* _Problem description_:
According to the text on spaghetti and meatballs, where does the dish seem to have originated?

“Mama Mia – that’s a spicy meatball!” – the exclamation leads to the belief that the fare hailed from Italy, but the origin of the meatball and the spaghetti and meatballs dish is unclear. We know that generally, households used leftover or unused parts of meat with day-old bread or bread crumbs to stretch their use over several days. The now-popular spaghetti and meatballs meal seems to have originated in the United States, as Italians normally did not make a practice of serving meat with their pasta, rather, they would cook meats and use the sauce from the meat to cover their pasta, a way of stretching their own meals.

* _Dataset content_:

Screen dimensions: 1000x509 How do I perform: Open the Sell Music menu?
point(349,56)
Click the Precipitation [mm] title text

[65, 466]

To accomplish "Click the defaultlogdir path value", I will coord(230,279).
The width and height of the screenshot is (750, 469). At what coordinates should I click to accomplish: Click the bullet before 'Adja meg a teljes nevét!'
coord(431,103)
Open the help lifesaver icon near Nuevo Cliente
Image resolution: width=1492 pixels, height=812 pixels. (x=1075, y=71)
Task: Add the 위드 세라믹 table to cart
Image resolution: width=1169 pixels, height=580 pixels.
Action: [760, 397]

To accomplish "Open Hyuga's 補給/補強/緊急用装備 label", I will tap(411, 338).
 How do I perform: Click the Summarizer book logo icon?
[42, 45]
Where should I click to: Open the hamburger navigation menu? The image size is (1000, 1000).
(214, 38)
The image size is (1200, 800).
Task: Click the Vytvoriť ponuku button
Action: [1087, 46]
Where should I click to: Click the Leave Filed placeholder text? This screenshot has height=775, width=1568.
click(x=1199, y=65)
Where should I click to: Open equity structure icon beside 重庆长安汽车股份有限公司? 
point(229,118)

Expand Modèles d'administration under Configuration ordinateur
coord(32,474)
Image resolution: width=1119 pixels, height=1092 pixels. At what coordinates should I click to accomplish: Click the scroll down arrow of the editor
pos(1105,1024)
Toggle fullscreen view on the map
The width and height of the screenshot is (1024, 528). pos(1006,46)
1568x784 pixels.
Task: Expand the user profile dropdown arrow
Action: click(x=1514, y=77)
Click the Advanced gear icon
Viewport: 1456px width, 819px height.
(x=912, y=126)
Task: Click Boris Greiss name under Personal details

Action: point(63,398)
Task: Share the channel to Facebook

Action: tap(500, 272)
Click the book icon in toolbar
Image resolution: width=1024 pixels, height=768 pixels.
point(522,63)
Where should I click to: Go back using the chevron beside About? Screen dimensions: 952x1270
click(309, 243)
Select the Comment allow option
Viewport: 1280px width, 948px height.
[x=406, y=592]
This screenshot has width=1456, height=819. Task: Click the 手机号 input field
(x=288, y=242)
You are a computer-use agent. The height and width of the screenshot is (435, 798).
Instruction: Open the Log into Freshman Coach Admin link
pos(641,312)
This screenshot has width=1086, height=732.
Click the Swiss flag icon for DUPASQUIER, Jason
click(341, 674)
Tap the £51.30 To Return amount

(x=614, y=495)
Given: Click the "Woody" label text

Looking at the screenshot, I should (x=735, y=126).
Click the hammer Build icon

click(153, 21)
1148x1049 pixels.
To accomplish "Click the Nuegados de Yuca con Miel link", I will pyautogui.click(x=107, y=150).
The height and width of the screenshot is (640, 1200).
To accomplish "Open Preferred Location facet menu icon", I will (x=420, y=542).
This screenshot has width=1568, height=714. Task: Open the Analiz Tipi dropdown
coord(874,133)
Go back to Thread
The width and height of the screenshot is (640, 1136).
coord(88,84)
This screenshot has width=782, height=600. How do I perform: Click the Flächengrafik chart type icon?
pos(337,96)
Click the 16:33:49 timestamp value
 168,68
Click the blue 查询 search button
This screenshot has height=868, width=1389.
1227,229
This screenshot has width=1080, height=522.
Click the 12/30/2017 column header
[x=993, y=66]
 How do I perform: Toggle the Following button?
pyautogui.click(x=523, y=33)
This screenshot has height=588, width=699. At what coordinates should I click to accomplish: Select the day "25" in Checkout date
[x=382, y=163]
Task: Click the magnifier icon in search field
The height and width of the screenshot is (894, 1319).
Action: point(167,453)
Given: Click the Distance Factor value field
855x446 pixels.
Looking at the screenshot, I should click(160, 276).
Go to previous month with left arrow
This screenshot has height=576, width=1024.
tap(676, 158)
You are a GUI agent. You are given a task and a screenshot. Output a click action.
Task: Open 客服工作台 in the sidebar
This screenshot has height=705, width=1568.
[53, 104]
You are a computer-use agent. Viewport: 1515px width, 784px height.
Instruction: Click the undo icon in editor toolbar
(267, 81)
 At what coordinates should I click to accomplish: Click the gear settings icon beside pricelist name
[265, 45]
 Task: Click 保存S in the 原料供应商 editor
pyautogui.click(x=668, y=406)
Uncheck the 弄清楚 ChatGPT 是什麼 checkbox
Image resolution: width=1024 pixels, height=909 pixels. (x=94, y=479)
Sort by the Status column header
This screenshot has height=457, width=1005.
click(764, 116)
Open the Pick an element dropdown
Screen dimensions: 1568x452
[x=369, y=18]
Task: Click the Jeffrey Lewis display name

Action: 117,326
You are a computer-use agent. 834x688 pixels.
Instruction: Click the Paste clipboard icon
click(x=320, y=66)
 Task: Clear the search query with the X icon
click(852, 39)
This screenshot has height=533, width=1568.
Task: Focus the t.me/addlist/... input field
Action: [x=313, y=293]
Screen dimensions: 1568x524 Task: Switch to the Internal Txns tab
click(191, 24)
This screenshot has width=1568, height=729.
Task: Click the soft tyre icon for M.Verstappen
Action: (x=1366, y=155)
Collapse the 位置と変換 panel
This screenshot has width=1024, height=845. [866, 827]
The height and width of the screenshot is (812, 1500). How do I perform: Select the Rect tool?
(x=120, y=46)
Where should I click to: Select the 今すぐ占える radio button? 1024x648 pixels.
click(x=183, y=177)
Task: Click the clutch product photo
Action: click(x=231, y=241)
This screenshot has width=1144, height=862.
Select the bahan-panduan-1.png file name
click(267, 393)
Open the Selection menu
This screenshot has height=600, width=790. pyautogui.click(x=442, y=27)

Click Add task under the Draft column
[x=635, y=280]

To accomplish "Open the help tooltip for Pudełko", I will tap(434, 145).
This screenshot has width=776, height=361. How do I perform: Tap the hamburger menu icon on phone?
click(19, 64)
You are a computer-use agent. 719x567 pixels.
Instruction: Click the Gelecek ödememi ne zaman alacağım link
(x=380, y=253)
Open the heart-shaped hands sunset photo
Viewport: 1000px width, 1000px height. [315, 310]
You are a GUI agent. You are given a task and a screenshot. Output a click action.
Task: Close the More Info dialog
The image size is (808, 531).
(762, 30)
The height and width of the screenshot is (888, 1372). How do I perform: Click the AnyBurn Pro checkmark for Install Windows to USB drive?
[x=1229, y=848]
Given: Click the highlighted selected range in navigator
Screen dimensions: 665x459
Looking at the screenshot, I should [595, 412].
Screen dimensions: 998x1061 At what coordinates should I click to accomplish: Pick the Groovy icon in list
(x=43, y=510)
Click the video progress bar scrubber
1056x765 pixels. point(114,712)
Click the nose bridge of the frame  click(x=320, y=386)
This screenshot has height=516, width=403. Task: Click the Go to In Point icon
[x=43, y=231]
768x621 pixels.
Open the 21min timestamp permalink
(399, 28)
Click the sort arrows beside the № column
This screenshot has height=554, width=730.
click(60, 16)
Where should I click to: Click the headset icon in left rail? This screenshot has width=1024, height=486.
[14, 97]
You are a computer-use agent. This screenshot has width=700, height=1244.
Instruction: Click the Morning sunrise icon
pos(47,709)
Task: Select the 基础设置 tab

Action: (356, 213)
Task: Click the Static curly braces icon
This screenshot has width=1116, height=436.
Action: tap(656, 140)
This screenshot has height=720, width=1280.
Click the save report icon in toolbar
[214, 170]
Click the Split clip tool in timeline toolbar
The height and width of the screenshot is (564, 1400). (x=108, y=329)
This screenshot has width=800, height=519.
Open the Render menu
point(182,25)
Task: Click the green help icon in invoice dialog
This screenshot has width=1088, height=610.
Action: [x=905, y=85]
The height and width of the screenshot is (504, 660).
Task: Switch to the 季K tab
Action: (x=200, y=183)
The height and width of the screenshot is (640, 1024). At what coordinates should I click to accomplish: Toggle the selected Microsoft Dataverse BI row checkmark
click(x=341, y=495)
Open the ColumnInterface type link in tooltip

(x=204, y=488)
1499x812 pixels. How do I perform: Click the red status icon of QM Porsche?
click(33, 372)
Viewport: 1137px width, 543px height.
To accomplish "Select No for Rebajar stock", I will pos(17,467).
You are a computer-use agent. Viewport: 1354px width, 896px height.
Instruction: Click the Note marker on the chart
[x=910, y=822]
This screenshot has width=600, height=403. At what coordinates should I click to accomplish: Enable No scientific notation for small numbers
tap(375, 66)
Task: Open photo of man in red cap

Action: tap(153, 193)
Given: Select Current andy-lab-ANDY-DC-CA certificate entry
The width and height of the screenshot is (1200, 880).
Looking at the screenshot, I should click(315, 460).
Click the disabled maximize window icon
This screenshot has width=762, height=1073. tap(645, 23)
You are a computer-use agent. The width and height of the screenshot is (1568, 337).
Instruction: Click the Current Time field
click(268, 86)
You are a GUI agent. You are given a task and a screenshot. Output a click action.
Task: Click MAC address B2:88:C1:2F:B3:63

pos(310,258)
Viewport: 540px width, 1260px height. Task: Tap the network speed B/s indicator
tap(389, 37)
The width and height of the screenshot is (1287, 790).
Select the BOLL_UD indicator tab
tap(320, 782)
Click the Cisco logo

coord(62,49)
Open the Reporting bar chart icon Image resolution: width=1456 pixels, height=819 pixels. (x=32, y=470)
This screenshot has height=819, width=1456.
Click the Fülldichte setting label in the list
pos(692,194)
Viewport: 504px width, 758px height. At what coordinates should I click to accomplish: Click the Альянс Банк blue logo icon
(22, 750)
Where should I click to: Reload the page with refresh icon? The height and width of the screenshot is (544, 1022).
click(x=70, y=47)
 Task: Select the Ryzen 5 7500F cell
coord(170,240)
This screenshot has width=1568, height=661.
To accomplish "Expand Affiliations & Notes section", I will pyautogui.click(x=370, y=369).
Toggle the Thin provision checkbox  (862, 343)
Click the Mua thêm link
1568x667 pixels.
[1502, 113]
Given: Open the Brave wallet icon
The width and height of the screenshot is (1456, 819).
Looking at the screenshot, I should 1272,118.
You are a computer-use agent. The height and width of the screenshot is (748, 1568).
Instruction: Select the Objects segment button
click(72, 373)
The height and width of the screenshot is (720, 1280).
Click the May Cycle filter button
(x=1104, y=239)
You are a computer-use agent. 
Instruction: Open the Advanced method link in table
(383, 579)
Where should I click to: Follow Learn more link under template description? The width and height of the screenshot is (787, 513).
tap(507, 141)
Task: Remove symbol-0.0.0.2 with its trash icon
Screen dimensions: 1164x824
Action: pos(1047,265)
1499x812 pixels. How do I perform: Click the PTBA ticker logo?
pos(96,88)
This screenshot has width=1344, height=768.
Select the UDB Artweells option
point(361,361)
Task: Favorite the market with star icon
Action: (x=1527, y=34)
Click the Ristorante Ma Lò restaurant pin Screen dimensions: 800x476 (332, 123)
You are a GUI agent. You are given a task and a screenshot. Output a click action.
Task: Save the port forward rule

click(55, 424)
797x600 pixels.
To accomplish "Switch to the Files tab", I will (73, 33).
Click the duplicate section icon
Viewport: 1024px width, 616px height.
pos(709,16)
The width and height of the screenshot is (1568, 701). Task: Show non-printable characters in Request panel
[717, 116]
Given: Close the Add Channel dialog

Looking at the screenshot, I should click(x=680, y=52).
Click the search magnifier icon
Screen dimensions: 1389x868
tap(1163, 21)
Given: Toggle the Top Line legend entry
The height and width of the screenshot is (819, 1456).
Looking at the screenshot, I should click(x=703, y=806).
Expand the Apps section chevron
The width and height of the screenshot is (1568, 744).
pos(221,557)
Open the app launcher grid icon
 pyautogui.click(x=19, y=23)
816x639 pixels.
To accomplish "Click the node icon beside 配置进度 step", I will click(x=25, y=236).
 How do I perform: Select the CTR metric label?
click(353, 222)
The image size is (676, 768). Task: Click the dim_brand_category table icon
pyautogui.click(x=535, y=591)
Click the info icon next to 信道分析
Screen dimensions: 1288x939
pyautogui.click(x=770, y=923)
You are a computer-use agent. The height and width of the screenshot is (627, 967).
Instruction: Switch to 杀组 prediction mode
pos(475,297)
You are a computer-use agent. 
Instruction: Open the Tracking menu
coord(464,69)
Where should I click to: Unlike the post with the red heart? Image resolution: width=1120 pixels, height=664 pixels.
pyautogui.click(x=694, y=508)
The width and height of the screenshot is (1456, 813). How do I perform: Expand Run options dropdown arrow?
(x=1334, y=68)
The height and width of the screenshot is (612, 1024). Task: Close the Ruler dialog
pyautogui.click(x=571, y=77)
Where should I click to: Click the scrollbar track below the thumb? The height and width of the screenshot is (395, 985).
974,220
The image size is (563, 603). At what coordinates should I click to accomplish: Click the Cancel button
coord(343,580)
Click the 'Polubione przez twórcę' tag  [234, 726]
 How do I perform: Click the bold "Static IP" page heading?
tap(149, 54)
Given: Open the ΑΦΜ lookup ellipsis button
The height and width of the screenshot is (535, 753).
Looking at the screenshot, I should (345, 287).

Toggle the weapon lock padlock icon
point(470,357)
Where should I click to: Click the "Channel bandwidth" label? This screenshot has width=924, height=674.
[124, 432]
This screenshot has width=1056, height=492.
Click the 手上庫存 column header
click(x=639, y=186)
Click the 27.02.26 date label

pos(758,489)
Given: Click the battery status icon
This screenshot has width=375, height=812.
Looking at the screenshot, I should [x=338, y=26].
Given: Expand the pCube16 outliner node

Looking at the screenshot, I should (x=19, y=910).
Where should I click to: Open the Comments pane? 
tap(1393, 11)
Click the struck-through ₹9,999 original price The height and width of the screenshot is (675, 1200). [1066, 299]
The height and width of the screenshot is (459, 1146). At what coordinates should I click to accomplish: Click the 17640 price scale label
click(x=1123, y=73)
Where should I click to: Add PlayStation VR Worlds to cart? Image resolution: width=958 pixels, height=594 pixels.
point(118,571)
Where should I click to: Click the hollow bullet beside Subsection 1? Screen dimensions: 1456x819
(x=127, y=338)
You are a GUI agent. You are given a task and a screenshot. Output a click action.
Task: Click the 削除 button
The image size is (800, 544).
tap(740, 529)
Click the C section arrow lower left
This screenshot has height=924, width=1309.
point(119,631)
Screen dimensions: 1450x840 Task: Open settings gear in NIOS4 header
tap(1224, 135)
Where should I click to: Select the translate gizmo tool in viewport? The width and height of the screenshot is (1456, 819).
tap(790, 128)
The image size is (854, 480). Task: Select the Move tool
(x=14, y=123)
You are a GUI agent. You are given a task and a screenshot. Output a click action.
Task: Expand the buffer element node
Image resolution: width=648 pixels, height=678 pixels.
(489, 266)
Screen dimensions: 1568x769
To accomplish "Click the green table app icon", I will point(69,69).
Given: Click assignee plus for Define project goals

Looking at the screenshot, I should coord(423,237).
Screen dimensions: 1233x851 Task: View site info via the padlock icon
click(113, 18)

* _Worked answer_:
The United States.